Tchad : société civile et opposition dénoncent la ‘’défaillance’’ du régime

La société civile et l’opposition tchadienne dénoncent la « défaillance » du pouvoir qui menace de rétablir la cour martiale au moment où les attaques jihadistes et les violences intercommunautaires se multiplient dans le pays.

Le président tchadien Idriss Déby Itno a dénoncé mardi à N’Djamena « de fortes complicités locales » avec le groupe jihadiste nigérian Boko Haram dans la région du lac Tchad où au moins huit attaques ont eu lieu depuis juin 2018, appelant à dénoncer « tous ceux qui servent de relais aux terroristes ».

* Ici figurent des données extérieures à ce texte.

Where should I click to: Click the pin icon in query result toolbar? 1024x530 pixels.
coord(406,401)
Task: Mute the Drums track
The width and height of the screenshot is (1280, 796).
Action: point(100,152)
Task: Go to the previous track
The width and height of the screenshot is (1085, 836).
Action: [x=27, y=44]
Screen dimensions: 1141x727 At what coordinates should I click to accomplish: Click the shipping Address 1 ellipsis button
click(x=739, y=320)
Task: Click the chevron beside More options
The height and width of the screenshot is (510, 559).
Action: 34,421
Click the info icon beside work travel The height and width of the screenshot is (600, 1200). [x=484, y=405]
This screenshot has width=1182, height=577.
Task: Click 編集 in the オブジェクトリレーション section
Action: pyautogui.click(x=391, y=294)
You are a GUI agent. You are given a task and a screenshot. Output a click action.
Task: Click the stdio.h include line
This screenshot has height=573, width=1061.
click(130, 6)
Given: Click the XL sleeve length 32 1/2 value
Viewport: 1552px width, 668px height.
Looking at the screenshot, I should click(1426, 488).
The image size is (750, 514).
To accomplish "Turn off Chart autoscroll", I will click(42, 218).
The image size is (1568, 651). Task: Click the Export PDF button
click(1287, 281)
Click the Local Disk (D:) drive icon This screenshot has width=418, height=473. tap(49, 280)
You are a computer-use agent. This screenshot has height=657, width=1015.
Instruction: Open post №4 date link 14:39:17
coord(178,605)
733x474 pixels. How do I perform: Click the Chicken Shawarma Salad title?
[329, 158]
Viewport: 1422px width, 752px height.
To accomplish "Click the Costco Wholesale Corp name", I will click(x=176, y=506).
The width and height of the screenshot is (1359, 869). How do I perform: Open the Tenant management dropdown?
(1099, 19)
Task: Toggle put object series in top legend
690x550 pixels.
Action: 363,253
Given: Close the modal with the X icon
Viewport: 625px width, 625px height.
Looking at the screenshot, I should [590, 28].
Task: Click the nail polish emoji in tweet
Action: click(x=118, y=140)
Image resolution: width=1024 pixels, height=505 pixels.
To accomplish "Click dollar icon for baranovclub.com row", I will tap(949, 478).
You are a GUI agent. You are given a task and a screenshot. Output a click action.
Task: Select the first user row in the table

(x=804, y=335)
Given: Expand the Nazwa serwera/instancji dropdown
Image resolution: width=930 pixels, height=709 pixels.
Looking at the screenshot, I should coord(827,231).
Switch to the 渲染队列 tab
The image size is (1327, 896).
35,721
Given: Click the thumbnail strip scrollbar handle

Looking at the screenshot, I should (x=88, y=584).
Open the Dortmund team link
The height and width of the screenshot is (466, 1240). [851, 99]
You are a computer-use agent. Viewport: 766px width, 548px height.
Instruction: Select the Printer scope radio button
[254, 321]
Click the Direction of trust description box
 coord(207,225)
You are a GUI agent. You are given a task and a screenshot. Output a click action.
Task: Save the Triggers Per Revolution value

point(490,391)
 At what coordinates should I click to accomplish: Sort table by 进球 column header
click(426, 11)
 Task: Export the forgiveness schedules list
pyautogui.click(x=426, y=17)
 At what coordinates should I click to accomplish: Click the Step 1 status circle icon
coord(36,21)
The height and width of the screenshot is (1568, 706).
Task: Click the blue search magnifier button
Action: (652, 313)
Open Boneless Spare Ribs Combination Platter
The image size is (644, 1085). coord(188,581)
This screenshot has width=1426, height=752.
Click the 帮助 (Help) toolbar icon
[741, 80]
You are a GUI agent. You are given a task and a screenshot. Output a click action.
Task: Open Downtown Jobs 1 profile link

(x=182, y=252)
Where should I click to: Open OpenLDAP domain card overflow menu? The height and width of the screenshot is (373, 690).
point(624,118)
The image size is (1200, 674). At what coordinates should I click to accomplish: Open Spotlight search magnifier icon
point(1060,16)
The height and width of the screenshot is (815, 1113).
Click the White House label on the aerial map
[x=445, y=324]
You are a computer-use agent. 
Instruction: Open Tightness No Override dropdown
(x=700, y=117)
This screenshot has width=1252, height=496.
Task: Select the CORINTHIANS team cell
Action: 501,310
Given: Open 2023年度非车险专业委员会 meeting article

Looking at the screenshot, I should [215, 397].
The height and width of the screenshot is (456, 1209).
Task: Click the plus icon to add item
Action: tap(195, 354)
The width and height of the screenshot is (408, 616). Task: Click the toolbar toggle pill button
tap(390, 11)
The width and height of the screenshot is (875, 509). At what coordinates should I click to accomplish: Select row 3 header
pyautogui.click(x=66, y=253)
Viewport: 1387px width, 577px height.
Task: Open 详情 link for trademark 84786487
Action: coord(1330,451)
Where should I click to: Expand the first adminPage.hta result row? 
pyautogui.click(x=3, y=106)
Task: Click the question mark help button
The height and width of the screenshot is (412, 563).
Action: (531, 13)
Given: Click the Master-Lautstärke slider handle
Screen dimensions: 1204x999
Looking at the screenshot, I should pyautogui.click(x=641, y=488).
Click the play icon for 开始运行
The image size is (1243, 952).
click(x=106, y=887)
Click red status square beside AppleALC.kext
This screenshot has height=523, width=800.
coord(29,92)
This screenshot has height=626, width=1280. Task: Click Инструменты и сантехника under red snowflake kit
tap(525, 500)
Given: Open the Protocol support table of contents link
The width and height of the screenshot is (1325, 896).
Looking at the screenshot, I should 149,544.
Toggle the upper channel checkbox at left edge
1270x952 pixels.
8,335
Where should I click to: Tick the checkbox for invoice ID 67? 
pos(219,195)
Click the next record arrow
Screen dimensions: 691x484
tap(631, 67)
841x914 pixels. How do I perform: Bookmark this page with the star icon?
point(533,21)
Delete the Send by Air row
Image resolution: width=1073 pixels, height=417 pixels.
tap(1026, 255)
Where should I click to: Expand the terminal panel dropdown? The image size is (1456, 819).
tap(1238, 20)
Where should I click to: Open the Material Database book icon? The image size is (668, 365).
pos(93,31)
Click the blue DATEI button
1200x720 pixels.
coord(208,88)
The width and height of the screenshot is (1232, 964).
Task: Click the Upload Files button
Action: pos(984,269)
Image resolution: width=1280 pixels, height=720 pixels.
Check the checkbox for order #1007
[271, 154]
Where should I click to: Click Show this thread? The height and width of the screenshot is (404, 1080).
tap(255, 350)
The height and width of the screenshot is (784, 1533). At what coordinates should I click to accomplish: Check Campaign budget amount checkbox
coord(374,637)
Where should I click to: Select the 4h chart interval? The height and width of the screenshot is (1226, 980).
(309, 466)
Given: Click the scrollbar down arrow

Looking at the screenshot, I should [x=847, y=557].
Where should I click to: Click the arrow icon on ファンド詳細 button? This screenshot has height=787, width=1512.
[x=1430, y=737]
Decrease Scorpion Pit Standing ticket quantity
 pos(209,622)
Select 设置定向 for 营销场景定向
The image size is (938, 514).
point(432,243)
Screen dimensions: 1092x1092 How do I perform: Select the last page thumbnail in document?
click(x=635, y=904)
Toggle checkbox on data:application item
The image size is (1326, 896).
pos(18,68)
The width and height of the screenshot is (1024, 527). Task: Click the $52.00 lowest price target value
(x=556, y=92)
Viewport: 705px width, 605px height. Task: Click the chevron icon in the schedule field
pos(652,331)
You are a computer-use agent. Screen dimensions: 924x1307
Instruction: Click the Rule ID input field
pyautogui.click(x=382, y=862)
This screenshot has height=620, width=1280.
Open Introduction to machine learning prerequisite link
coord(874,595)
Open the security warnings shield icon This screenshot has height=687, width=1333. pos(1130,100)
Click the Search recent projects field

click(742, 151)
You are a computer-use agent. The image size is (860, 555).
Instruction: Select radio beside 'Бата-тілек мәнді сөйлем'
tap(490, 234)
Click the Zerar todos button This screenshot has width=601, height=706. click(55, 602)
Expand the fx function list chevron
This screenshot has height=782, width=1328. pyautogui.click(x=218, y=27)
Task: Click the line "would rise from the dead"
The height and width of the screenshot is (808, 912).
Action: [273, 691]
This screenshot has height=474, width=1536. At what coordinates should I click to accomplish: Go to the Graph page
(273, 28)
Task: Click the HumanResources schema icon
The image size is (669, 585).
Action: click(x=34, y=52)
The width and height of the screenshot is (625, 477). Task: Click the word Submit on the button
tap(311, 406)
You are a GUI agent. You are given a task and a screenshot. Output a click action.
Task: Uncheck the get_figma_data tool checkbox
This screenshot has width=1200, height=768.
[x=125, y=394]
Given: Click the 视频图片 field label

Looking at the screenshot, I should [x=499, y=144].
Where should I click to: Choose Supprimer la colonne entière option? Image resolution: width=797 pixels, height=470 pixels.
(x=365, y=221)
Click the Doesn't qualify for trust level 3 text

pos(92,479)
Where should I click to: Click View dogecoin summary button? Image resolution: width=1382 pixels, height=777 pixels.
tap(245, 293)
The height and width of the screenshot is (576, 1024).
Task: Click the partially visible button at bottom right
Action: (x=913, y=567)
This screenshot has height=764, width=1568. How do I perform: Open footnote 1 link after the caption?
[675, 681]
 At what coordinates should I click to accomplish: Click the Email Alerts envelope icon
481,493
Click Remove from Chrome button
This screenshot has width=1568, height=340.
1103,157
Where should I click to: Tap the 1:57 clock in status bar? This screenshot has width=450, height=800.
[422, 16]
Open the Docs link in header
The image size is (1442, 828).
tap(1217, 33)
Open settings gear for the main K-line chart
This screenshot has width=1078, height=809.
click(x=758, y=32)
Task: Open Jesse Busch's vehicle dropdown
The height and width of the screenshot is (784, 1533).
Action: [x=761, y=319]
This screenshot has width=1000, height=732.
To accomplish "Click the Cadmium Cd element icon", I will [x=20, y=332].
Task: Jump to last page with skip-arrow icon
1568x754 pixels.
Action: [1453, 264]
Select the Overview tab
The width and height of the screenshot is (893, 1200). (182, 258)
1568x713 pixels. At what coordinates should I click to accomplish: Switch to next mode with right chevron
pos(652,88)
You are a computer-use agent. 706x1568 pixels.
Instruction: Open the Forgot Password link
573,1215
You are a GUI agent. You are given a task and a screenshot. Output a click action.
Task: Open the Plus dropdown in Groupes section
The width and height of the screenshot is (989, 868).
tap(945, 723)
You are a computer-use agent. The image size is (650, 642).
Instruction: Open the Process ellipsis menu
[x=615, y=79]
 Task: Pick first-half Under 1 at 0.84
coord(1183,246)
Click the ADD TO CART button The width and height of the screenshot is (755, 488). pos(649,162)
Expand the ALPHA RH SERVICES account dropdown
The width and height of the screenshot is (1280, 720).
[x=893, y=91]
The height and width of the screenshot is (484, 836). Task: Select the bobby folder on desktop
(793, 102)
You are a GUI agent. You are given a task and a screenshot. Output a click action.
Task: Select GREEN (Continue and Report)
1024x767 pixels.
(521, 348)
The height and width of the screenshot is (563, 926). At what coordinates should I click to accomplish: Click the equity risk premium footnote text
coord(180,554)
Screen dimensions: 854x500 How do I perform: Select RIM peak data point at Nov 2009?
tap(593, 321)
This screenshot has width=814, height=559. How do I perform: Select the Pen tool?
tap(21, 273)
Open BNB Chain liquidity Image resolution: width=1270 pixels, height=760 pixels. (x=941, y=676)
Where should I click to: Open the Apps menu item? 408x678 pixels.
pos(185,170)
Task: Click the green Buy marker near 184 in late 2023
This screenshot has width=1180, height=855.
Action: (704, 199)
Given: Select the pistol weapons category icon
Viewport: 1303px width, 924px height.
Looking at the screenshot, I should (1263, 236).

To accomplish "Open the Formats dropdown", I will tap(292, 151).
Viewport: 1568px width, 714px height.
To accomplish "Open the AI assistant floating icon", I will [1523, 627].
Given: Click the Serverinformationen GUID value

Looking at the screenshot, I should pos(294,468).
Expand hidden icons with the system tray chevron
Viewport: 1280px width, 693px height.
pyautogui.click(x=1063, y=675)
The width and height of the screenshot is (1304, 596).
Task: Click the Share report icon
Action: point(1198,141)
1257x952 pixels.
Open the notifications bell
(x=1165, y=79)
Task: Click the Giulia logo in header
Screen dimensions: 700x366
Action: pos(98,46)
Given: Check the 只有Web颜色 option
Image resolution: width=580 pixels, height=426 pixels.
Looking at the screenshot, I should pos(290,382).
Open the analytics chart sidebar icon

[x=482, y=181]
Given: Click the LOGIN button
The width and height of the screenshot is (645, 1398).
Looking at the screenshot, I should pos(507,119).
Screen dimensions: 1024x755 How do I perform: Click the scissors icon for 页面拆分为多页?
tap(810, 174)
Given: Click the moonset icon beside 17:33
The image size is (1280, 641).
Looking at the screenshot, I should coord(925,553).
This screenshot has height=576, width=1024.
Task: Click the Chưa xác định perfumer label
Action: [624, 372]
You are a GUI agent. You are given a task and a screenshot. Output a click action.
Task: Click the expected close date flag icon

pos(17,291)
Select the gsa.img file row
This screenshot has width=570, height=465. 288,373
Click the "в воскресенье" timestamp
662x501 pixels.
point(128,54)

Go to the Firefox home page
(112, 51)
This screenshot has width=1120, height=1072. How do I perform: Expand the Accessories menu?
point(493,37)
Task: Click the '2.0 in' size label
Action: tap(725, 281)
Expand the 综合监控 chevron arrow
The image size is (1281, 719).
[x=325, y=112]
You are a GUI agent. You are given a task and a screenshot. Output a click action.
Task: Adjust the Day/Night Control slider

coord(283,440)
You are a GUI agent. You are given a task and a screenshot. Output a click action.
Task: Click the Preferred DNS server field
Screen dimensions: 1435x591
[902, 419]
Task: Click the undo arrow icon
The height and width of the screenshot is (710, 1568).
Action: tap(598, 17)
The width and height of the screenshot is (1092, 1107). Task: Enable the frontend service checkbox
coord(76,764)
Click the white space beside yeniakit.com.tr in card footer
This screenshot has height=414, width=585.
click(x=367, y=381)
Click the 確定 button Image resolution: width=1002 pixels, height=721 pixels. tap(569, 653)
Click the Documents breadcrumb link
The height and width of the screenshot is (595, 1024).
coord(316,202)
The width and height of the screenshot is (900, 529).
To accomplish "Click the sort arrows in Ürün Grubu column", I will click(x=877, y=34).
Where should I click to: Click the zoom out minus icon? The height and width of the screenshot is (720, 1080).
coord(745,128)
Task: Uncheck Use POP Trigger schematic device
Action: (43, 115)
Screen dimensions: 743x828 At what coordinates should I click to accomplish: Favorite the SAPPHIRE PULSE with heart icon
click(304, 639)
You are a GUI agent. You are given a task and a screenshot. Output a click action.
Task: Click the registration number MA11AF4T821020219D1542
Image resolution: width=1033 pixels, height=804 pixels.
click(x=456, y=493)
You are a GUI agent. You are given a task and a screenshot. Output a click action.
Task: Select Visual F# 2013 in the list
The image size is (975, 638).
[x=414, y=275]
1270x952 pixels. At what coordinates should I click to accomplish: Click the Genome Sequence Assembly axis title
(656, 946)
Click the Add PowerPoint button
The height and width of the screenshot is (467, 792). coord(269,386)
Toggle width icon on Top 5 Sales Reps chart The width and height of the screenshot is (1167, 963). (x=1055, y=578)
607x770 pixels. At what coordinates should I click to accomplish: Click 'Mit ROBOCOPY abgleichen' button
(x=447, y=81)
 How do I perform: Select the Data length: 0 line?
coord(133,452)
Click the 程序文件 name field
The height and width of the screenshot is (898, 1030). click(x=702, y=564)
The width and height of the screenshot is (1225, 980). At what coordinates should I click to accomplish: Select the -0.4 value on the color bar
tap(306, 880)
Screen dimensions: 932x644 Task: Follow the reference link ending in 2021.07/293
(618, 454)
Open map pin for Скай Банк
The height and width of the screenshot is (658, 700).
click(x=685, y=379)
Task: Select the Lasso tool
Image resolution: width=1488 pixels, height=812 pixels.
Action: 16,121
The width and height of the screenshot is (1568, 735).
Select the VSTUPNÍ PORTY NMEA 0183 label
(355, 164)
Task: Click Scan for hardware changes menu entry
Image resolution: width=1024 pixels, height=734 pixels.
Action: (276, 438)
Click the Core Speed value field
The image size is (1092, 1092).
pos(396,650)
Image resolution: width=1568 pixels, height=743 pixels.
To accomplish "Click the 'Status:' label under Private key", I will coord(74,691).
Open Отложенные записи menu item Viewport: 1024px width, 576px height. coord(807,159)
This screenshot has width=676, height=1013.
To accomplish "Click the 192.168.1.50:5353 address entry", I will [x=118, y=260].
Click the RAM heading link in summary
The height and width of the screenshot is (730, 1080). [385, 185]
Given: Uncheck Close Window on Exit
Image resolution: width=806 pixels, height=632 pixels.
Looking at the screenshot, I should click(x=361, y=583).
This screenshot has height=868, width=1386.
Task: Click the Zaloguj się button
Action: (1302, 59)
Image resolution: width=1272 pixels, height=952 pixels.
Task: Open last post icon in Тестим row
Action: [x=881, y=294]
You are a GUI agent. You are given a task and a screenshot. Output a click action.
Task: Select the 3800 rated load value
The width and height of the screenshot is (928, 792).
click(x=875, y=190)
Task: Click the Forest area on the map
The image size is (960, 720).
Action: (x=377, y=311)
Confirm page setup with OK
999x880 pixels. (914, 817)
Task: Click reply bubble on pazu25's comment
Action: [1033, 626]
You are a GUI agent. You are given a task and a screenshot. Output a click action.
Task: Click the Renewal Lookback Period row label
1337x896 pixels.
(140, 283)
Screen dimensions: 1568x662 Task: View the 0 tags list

Il a également menacé de rétablir la cour martiale, supprimée en 1993, alors que l’est du pays est en proie à un grave conflit intercommunautaire entre éleveurs et agriculteurs. Cette juridiction était compétente pour juger militaires et civils. Le Tchad a aboli fin 2016 la peine de mort à l’exception des affaires de « terrorisme ».

Pour l’opposition tchadienne, les dernières déclarations du chef de l’Etat illustrent son « incapacité » à continuer à présider aux destinées du Tchad.
« C’est la preuve que Déby est incapable de gérer le pays sans recourir à des lois d’exception (…) les conflits intercommunautaires se multiplient de plus en plus. C’est la preuve que le régime actuel est à bout de souffle », a déclaré le président de l’Union Nationale pour le Développement et le Renouveau(UNDR), Saleh Kebzabo.

Au moins trente et une personnes sont mortes mi-mai dans l’est du Tchad, au cours d’affrontements opposant agriculteurs autochtones ouaddaïens et éleveurs membres de tribus arabes.

Depuis plusieurs dizaines d’années, l’est tchadien, zone de transhumance et région stratégique à la frontière avec le Soudan, est en proie à des conflits entre ces communautés. En novembre 2018, des affrontements meurtriers ont fait une dizaine de morts près d’Abéché, capitale du Ouaddaï, province orientale du Tchad.

« Le président Idriss Deby, 66 ans, qui est depuis 29 ans accroché au pouvoir, n’a pas été capable d’instaurer la paix et la sécurité au Tchad », estime le secrétaire général du Parti pour les Libertés et le Développement(PLD), Mahamat Ahmat Alhabo. »Déby doit se blâmer lui-même, c’est l’échec de sa gouvernance », a-t-il ajouté.